**Required work**:
Can you pull out each line of the data below that includes the word "height"?

== Data for the task

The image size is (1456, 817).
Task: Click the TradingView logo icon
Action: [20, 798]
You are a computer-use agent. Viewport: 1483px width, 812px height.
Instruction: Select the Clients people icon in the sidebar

====
== Data for the task

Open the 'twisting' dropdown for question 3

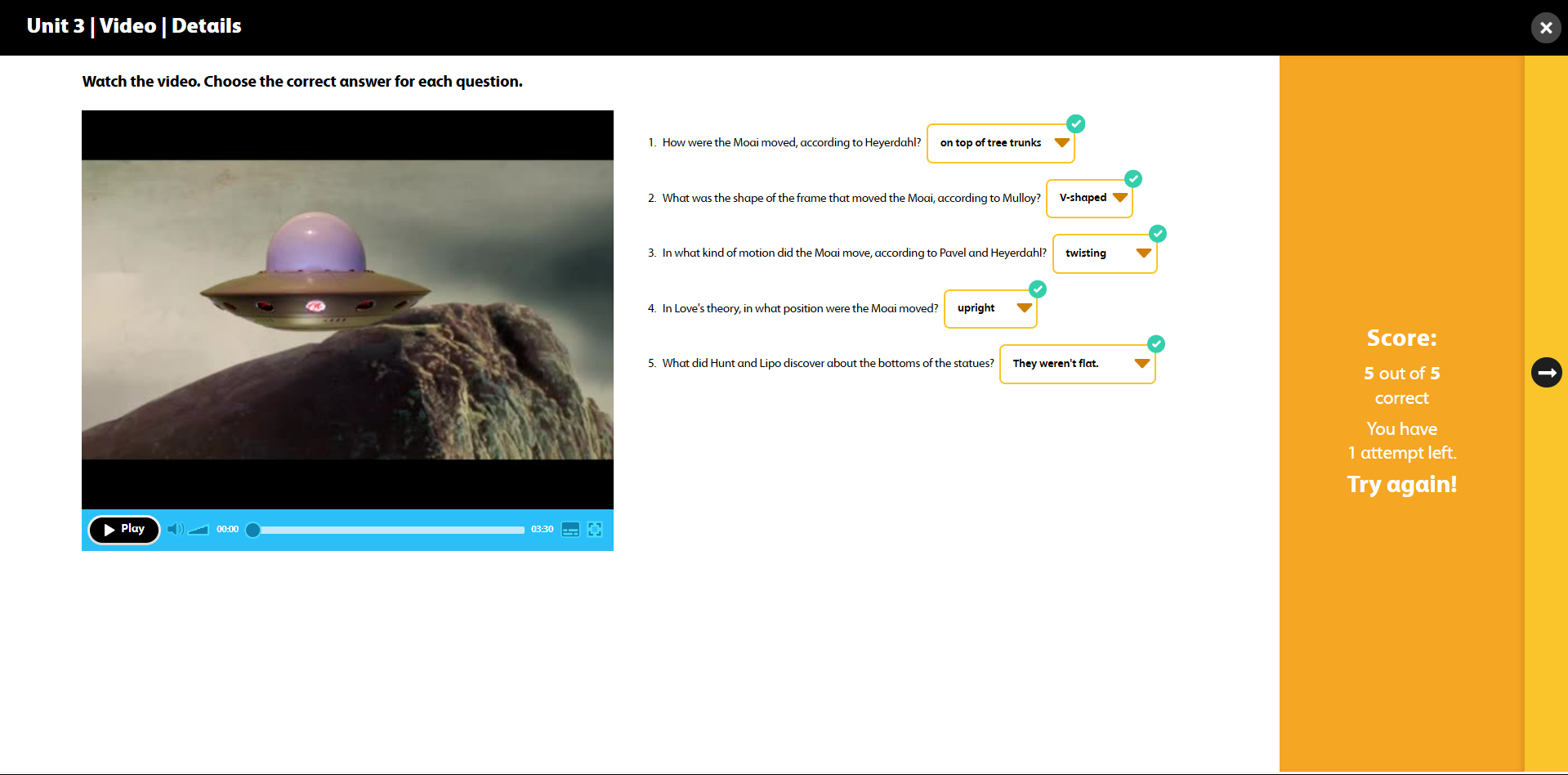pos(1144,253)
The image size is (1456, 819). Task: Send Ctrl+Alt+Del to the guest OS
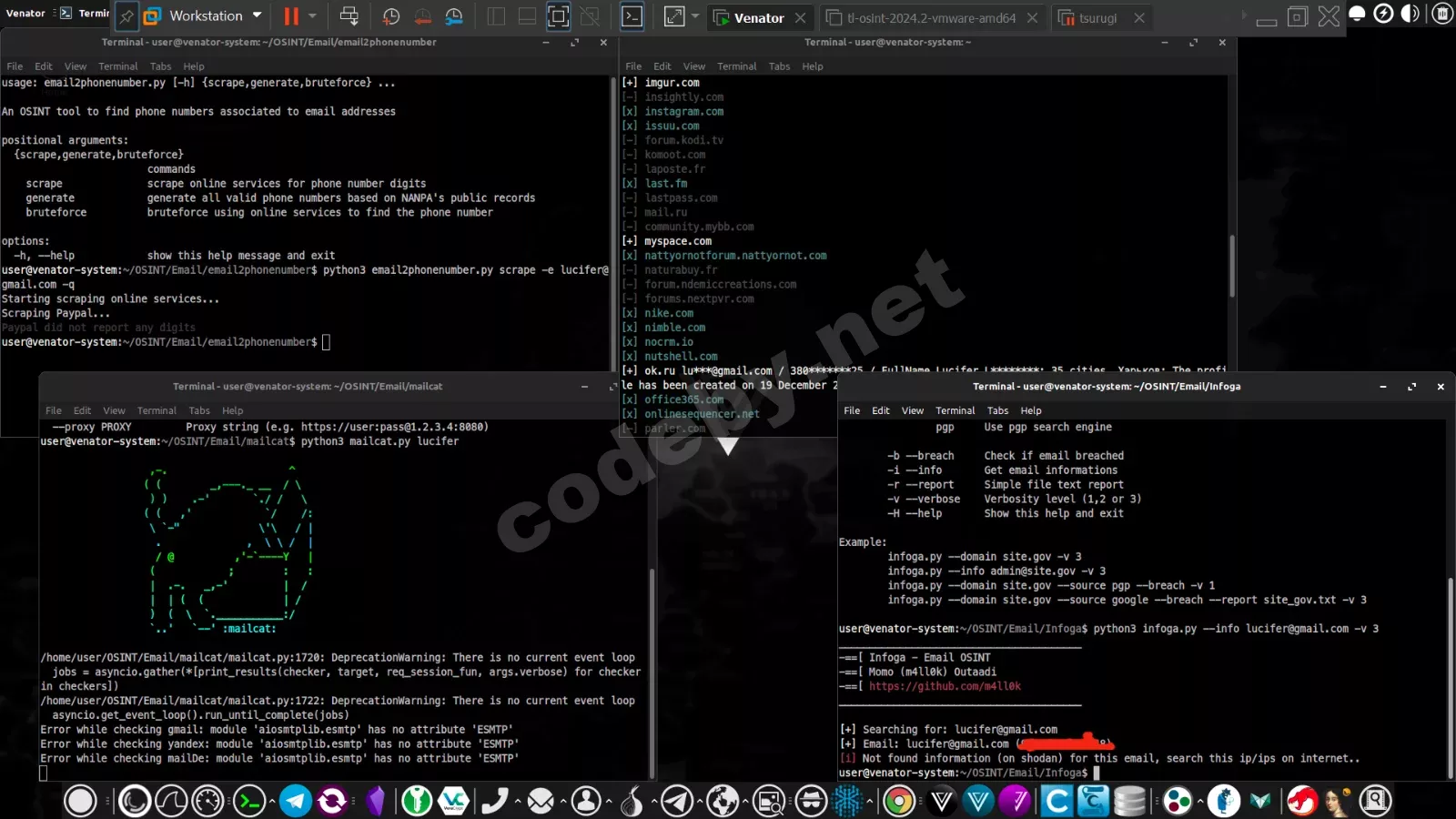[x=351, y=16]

====
== Data for the task

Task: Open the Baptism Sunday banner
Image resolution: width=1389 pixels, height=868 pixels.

====

**Task result**:
You are a computer-use agent. Viewport: 1483px width, 812px height.
Image resolution: width=1389 pixels, height=868 pixels.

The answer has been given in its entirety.